Martin cringed as he remembered his overreaction. “Christ, you just can’t keep it to yourself, can you?” he’d raged, insisting they strike camp and get straight back on the train next morning without even a sight of Gordale Scar and the limestone pavement. Jonathan had agreed—but he’d been oddly subdued for the rest of the trip.
He should have known, Martin reflected as he walked furtively back past the church, the vicar now thankfully absent. The writing had not only been on the wall; it’d been in flashing neon letters six-feet high. He just hadn’t wanted to read it. Sod it. If he saw Heathcliff again, maybe he’d pluck up the courage to say hello. To hell with what the locals thought. He gave a wry smile at himself. After all, there wasn’t much chance a bloke like that would be intere
sted in Martin in any case, so he was pretty safe.

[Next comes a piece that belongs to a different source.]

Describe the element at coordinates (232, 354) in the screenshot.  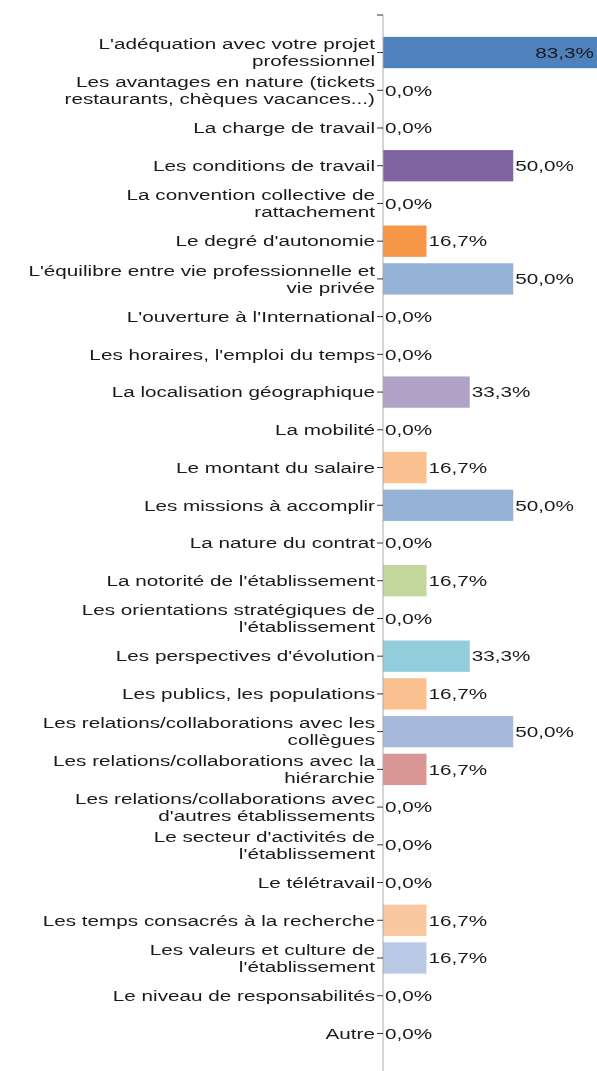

After lunch in a rather twee little café-cum-tearoom—which consisted of a limp cheese-and-pickle sandwich washed down with a cup of tea so weak Mrs. McPherson might have used it to rinse her dishes—a steady drizzle set in. Well, hopefully it would at least keep the midges at bay. Martin had had enough of being snacked on by the local fauna. Resolutely donning his waterproofs, and making a mental note to go foraging in the hedgerows rather than set foot in that café again, he set out on a truncated walk he’d managed to work out with the help of his trusty Ordnance Survey map.
MARTIN was feeling a lot better about life by the time he clomped back into the village that evening, his boots somewhat weighed down by a thick coating of good Scottish mud. He’d made it a fair way along toward Strathyre, taking in the Falls of Leny along the way. The recent rain had swollen the river, and the falls were at the height of both splendor and violence, a vast mass of water crashing with deafening force around a rocky outcrop that looked much as if a giant had carelessly tossed a boulder into the middle of the torrent. A few spindly trees clung bravely to the crag, showing the rugged determination to survive that seemed to characterize all the inhabitants of these harsh lands.
Round about Ben Leny the skies had miraculously cleared, a picture-postcard view over Loch Lubnaig appearing quite suddenly, like a desert mirage. The sunlight was glinting with almost painful brightness off the mirror-like surface of the loch. It was one of those magical moments in time, one of those memories that kept you going when the rain was soaking through your so-called waterproofs and you’d just realized you’d taken a wrong turning two hills back. Perfect peace, and the knowledge that here was something far greater than you were. That was why Martin loved the countryside so much; there wasn’t a mountain or lake in the world that gave a toss whether you were gay or straight.